Taking attendance for online schooling a team effort

Going online meant finding a new procedure for keeping attendance.


In 2020, virtual truancy is a serious concern for virtual educators.

Part of Maricopa Unified School District’s efforts to make everyone accountable was adopting attendance procedures. While not as exact as having a student in the physical classroom saying, “Here,” the new rules give teachers and students some flexibility for noting attendance.

“Monitoring attendance is very important during this online experience,” said Maricopa Wells Middle School Principal Thad Miller. “We have a thorough plan and schedule in place, and I am happy with the results.”

It is an “and/or” situation.

All MUSD students must submit a weekly log to the school “for evidence of learning time.” Each student must also either be present for the daily synchronous lessons or submit work for the day on an online platform.

“The attendance procedures are working,” said Jennifer Robinson, Ed.D., principal of Maricopa Elementary School. “Taking attendance throughout the day helps us collect real-time data and gives us opportunities to reach out and connect with parents.”

Attendance was part of the training offered to parents. MUSD considers the synchronous classes the easiest way to keep attendance because the teacher sees the students logged in.

“Overall, our students are doing a great job attending Live Meets and completing work,” Santa Rosa Elementary Principal Eva Safranek said. “It is great to see all the students daily. We are following up with families whose students have not logged in to provide support to ensure that every student is able to participate and engage in learning.”

According to MUSD, unexcused absences are noted when the student does not participate in any activities for the day, doesn’t check in with the teacher, doesn’t log in distance-learning time for the day and when the student’s parent hasn’t contacted the school.

Parents are expected to sign the weekly attendance log, which are turned in Sunday.

“Attendance procedures are going very well,” said Stephanie Rhinehart, the new principal at Santa Cruz Elementary. “We have given parents many options for providing evidence of their child’s attendance from joining our live instruction to turning work in after school hours. Parents are also completing a learning log that will be turned in each week which also documents their students’ attendance.”

Elizabeth Allison, new principal at Pima Butte Elementary, agreed the process seemed to be working.

“So far, the attendance policy seems to capture the needs of our students and families while still meeting the requirements outlined by ADE,” she said. “There is no perfect system for measuring student productivity while learning online; however, our current procedures allow for the flexibility needed for our families to work and still be able to support their students’ learning.”

Administrators emphasized the flexibility available for the district’s families, who are in a wide range of circumstances when it comes to technology.

“Our current procedures allow for the flexibility needed for our families to work and still be able to support their scholars’ learning,” Robinson said.

Saddleback Elementary Principal Marchelle Hasan said the flexibility means convenience for families.

“Students can participate in live sessions or watch recordings of the live sessions at a later time,” she said. “Students are given several opportunities to be marked ‘present’ for attendance through a variety of avenues.”

It is a group effort, according to the principals. Carlos Alvarado is overseeing about 800 students at Desert Wind Middle School, so communication up and down the line is crucial.

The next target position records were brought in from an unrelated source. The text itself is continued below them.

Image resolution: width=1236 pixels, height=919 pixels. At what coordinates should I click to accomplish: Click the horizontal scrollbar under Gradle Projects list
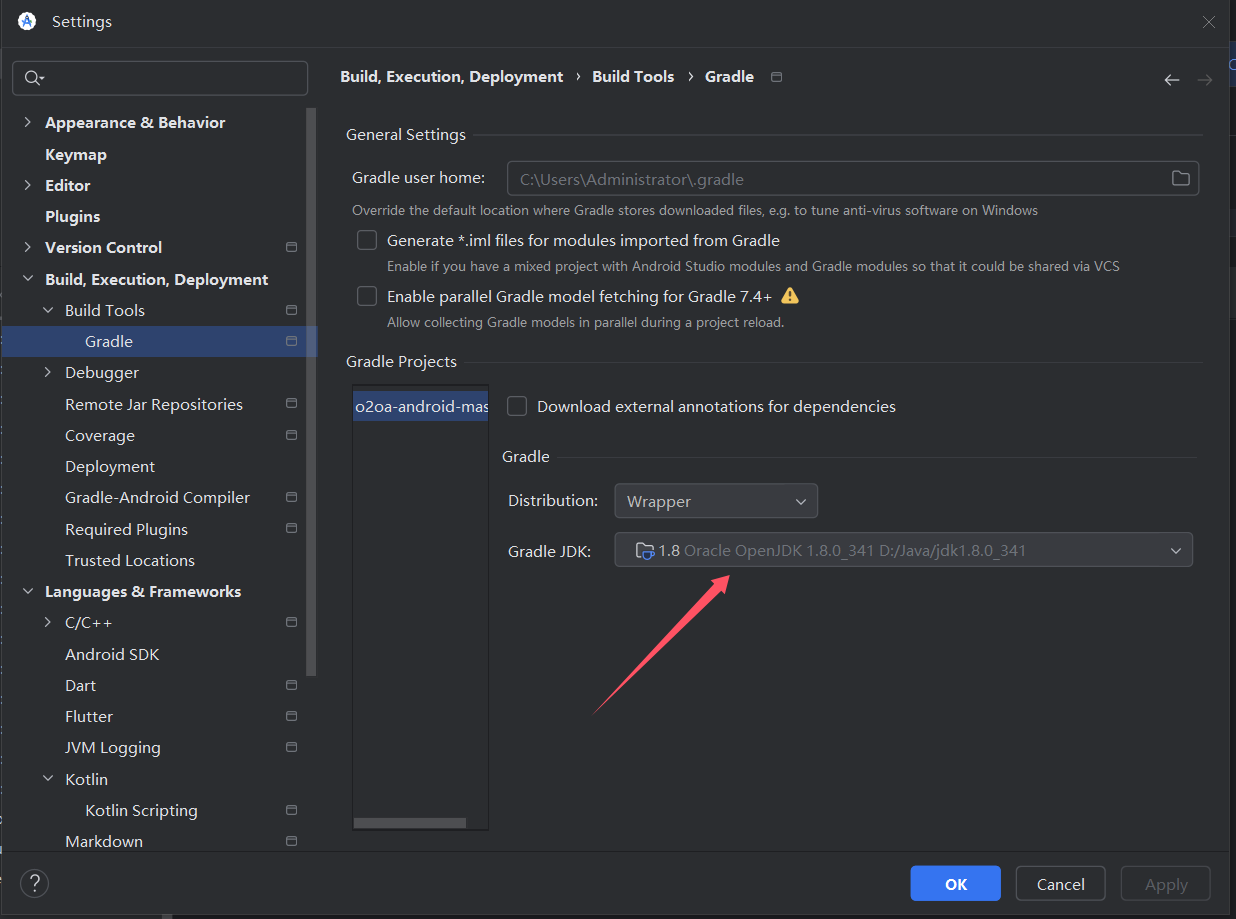410,823
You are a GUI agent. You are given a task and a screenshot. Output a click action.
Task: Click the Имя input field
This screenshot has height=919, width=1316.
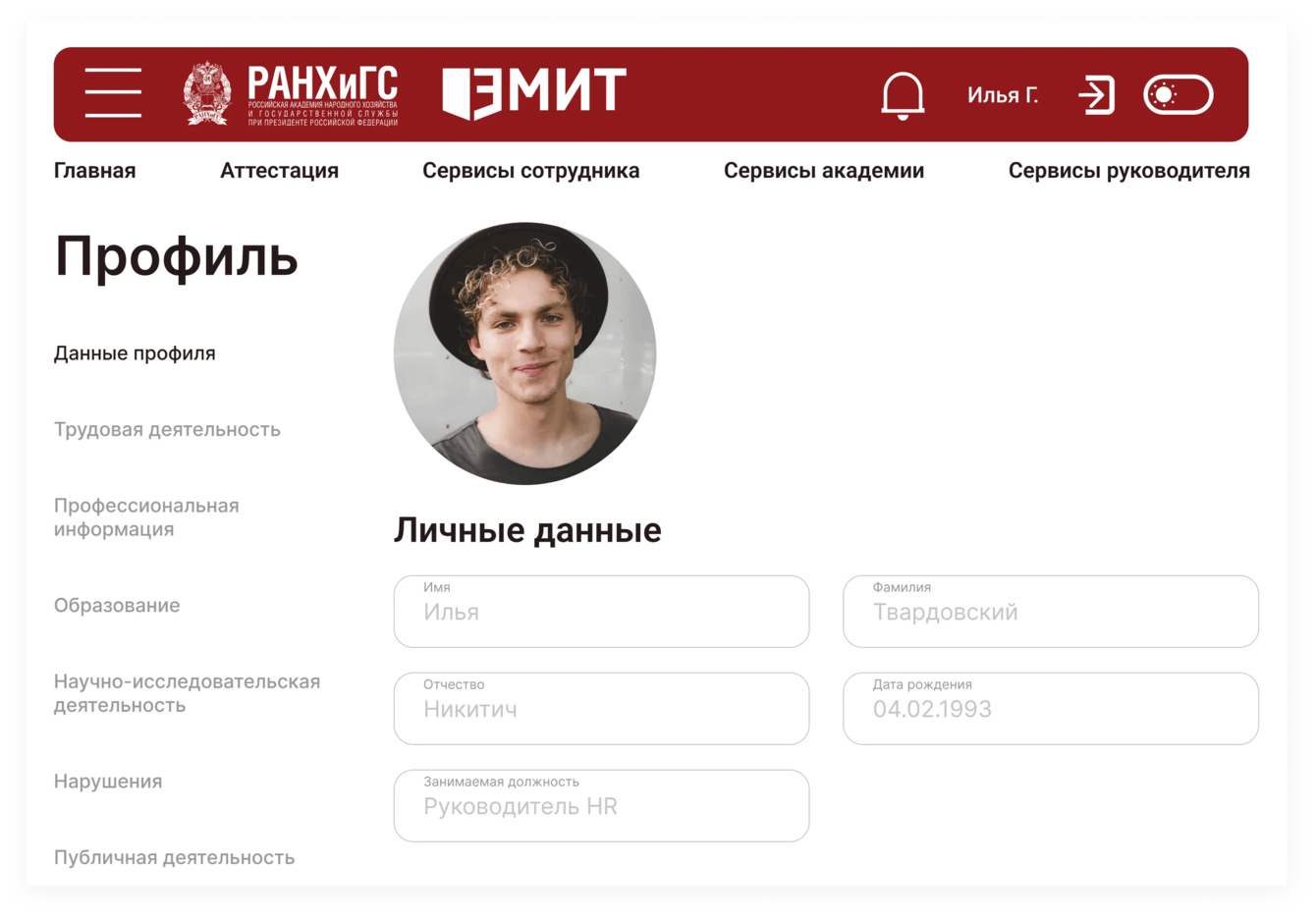(x=601, y=611)
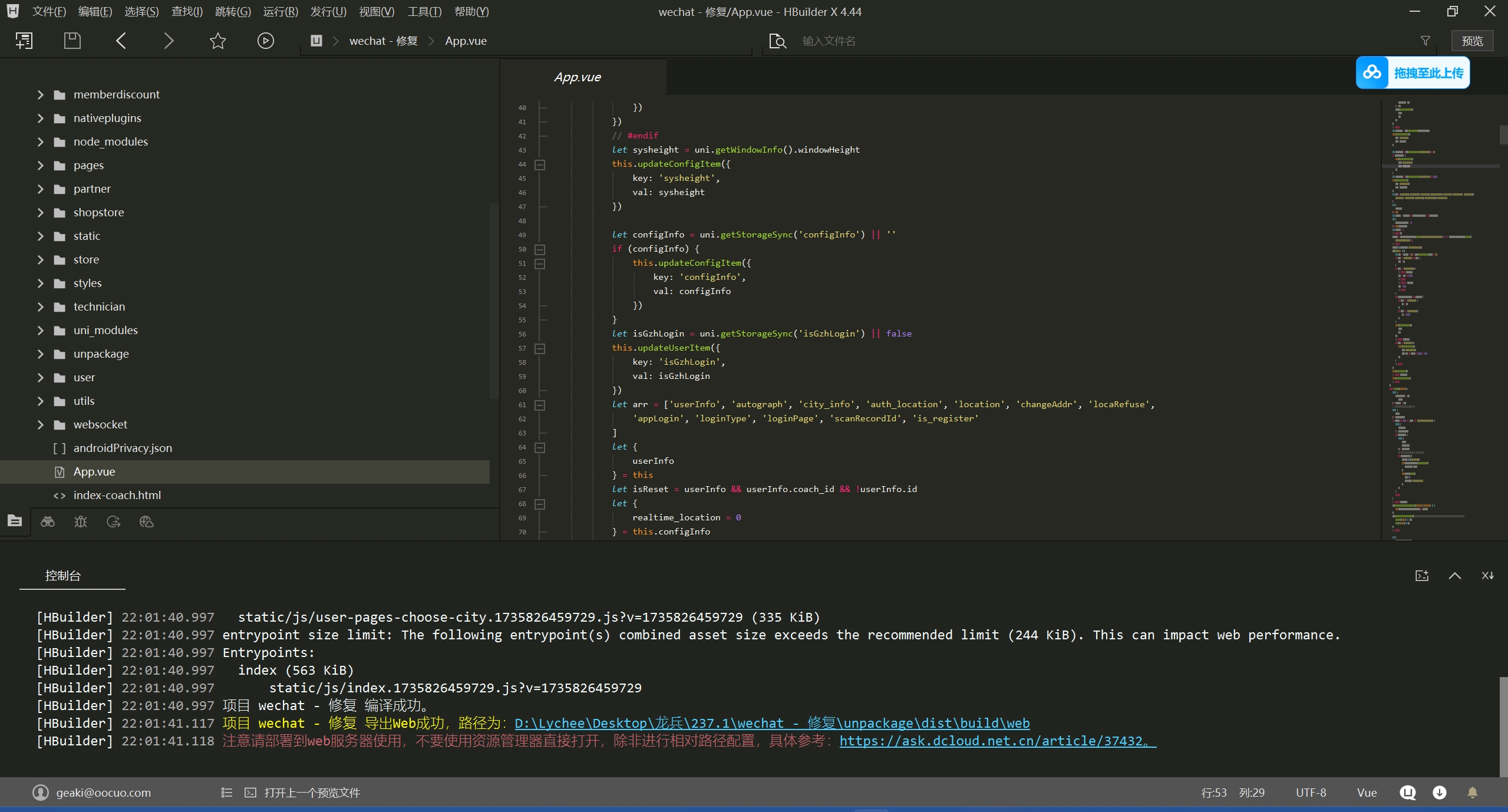Expand the pages folder

[40, 165]
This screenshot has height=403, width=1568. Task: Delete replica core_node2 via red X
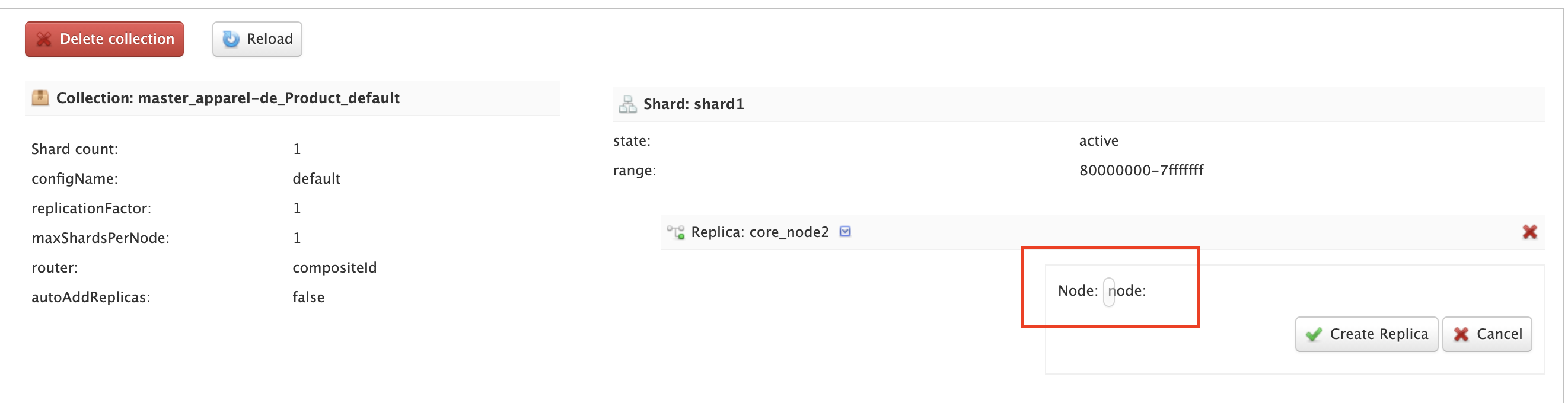[1529, 232]
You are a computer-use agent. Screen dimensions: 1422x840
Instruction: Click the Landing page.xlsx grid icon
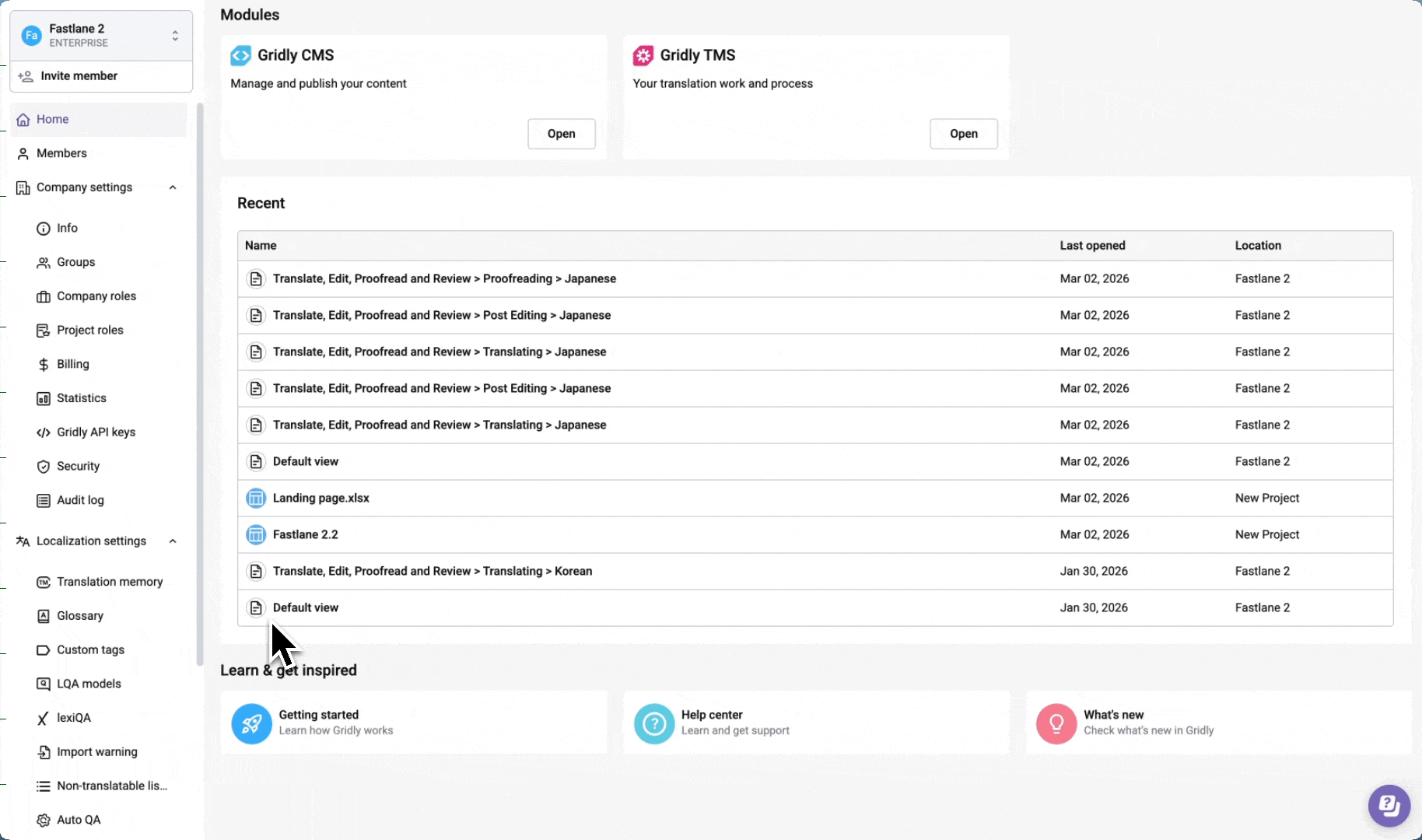pyautogui.click(x=256, y=498)
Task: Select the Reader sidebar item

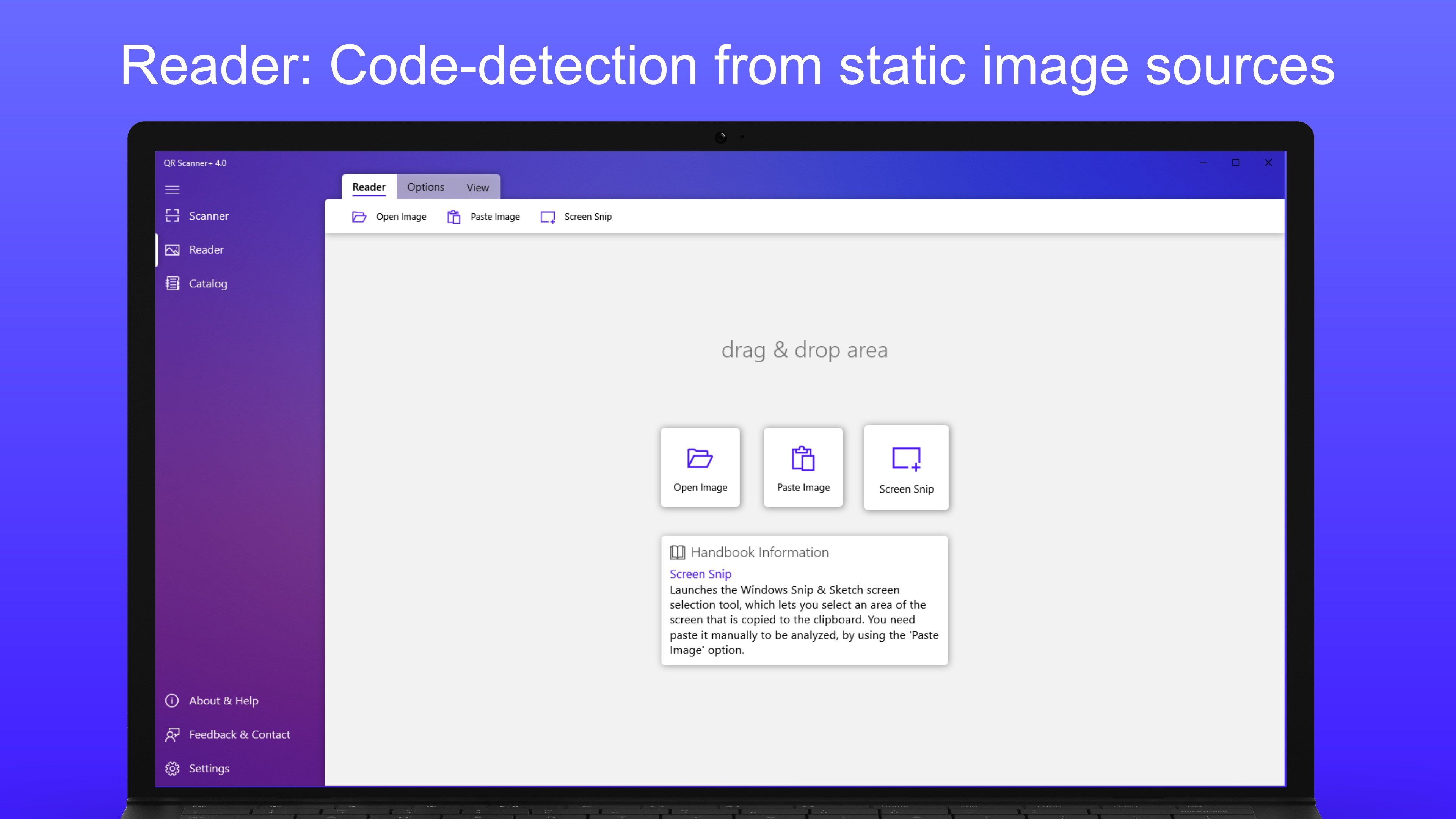Action: coord(206,250)
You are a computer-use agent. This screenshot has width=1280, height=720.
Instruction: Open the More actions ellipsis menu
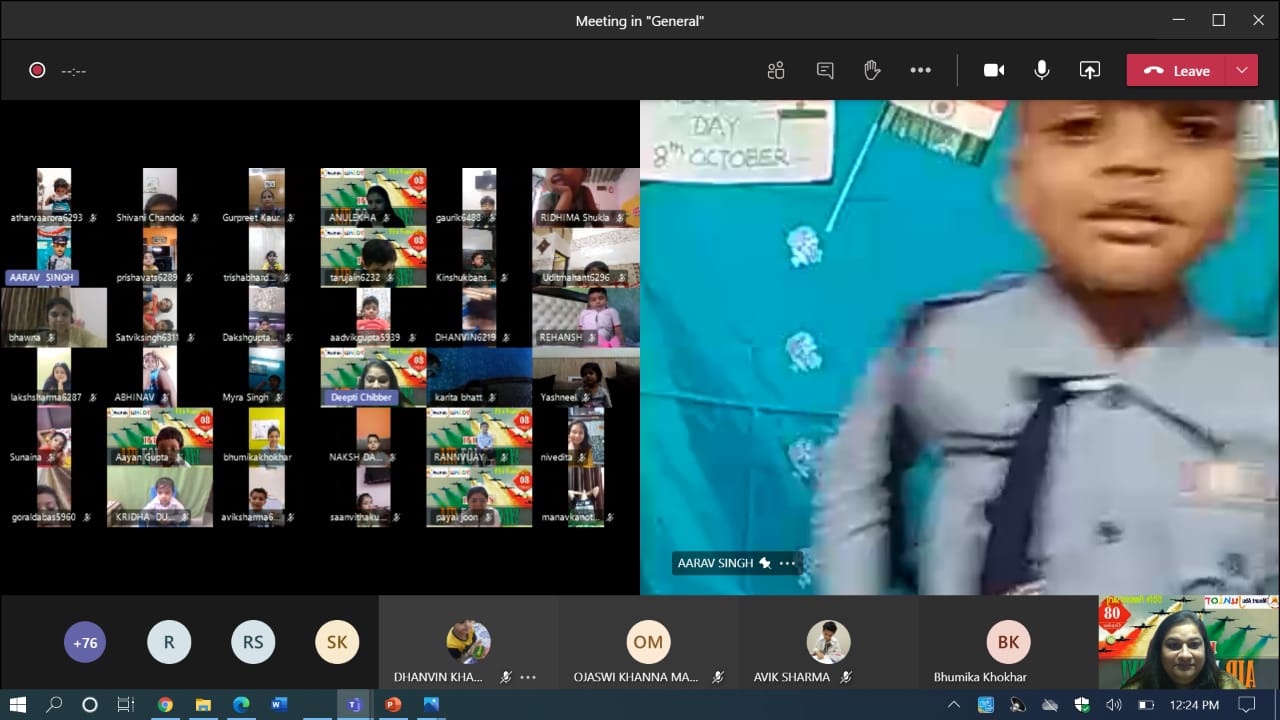(920, 70)
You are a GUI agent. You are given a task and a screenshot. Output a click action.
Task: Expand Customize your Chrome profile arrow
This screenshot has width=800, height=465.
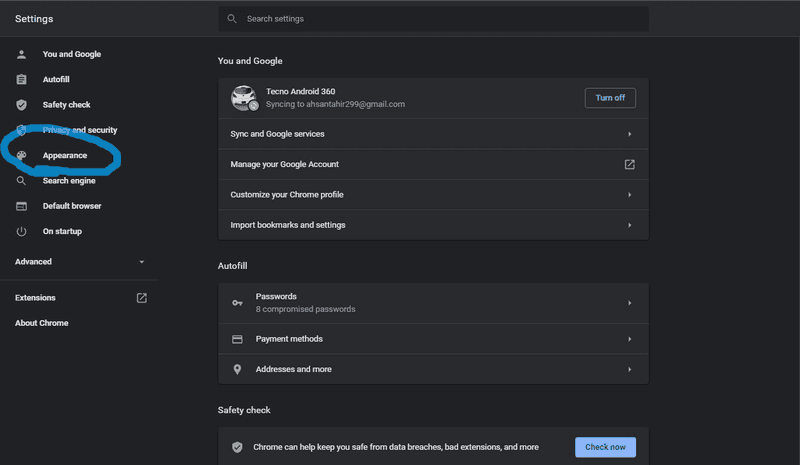(630, 195)
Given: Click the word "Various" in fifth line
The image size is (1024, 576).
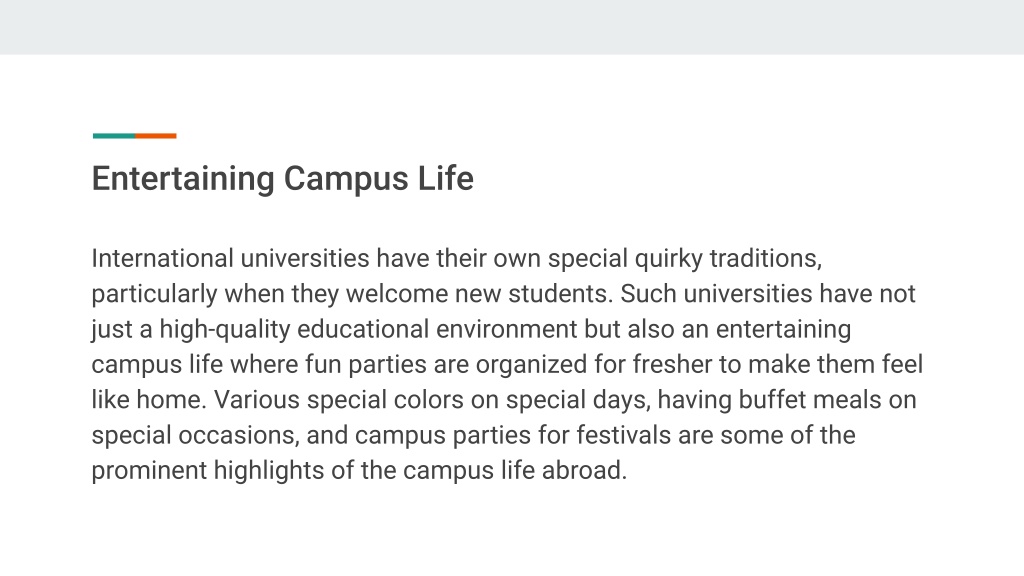Looking at the screenshot, I should click(257, 400).

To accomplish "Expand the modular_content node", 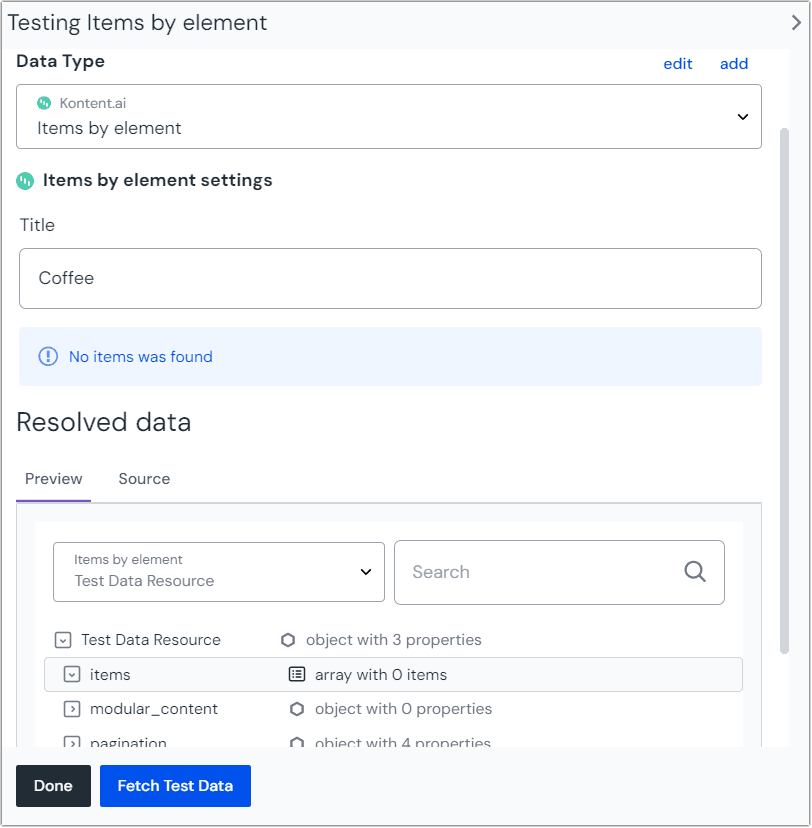I will click(72, 709).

“It’s been very well communicated from the district, and all our parents are really responding as far as the daily check-in,” he said. “All the kids are working with that situation as well.”

Alvarado said classified staff had been assigned as “more or less an intervention team,” which contacts parents to assess the situation. Whether it’s connectivity or something more personal, the team then works on a solution.

“Teachers, administration and front office staff are working together to record attendance and follow up with families of students who did not attend online or did not submit assignments,” Butterfield Elementary Principal Janell Hildick said. “Our goal is to make certain every Butterfield student is participating in the online/learning platform and that we are providing support to students and families who need it.”

Miller is happy with what he has seen so far from a large student population.

“Our students have been attending their virtual classes consistently, which is wonderful to see, and our teachers have been doing an excellent job with tracking attendance each day,” he said. “We have had over 910 students attending our online distance learning at Maricopa Wells. I am ecstatic about the number of students we are serving each day. I look forward to the progression of our students and am excited for the 2020-2021 school year.”